Keyword Search

Introduction

In the previous lesson, you learned about the difference between keyword search and dense retrieval. In this lab, you’ll learn to use keyword search to query a large dataset of Wikipedia articles. Later in this same module, you’ll be able to improve your results with dense retrieval and rerank, on the same wikipedia dataset, and even be able to combine the search results with a generative model in order to generate answers in the form of sentences!

Colab Notebook

This chapter comes with a corresponding Colab notebook, and we encourage you to follow it along as you read the chapter.

Using a Vector Database

In order to store the Wikipedia dataset query, we’ll use the Weaviate vector database, which will give us a range of benefits. In simple terms, a vector database is a place where one can store data objects and vector embeddings, and be able to access them and perform operations easily. For example, finding the nearest neighbors of a vector in a dataset is a lengthy process, which is sped up significantly by using a vector database. This is done with the following code.

import weaviate
import cohere

# Add your Cohere API key here
# You can obtain a key by signing up in https://dashboard.cohere.com/ or https://docs.cohere.com/reference/key
cohere_api_key = "COHERE_API_KEY"

co = cohere.Client(cohere_api_key)

# Connect to the Weaviate demo databse containing 10M wikipedia vectors
# This uses a public READ-ONLY Weaviate API key
auth_config = weaviate.auth.AuthApiKey(api_key="76320a90-53d8-42bc-b41d-678647c6672e")
client = weaviate.Client(
    url="https://cohere-demo.weaviate.network/",
    auth_client_secret=auth_config,
    additional_headers={
        "X-Cohere-Api-Key": cohere_api_key,
    }
)

Querying the Wikipedia Dataset Using Keyword Matching

To use keyword matching, we’ll first define the following function for keyword search. In this function, we’ll tell the vector database what properties we want from each retrieved document. We’ll also filter them to the English language (using results_lang), but feel free to explore searching in other languages as well!
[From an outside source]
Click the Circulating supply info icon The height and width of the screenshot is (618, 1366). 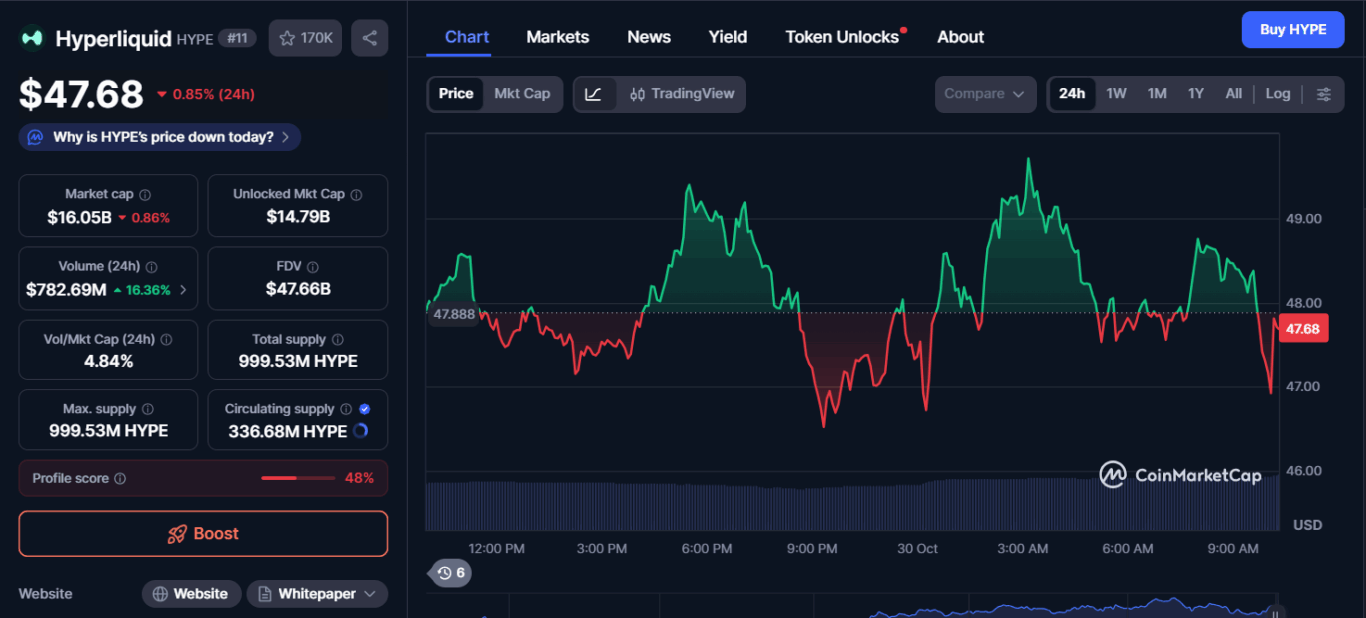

def keyword_search(query, results_lang='en', num_results=10):
    properties = ["text", "title", "url", "views", "lang", "_additional {distance}"]

    where_filter = {
        "path": ["lang"],
        "operator": "Equal",
        "valueString": results_lang
    }

    response = (
        client.query.get("Articles", properties)
        .with_bm25(
            query=query
        )
        .with_where(where_filter)
        .with_limit(num_results)
        .do()
    )
    result = response['data']['Get']['Articles']
    return result

We’ll use two search queries, of varying difficulty.

Simple query: “Who discovered penicillin?”
Hard query: “Who was the first person to win two Nobel prizes?”

The responses for these queries are “Alexander Fleming”, and “Marie Curie”. Now let’s see how keyword search does. Here are the top three results for each query (some results are repeated, so let’s look at the three top distinct ones).

Query 1: “Who discovered penicillin?”

Responses:

As you can see, keyword search did quite well. All three articles contain the answer, and in particular, the third one is the correct response: Alexander Fleming.

Now let’s see how it did with the more complicated query.

Query 2: “Who was the first person to win two Nobel prizes?”

Responses:

This time, keyword search was very far from finding the answer. If you explore the articles, you may notice that they contain several mentions of words such as “first”, “person”, “Nobel”, “prizes”, but none of them have any information on the first person to win two Nobel prizes. In fact, the neutrino article mentions a scientist who won two Nobel prizes, but this wasn’t the first person to achieve this feat.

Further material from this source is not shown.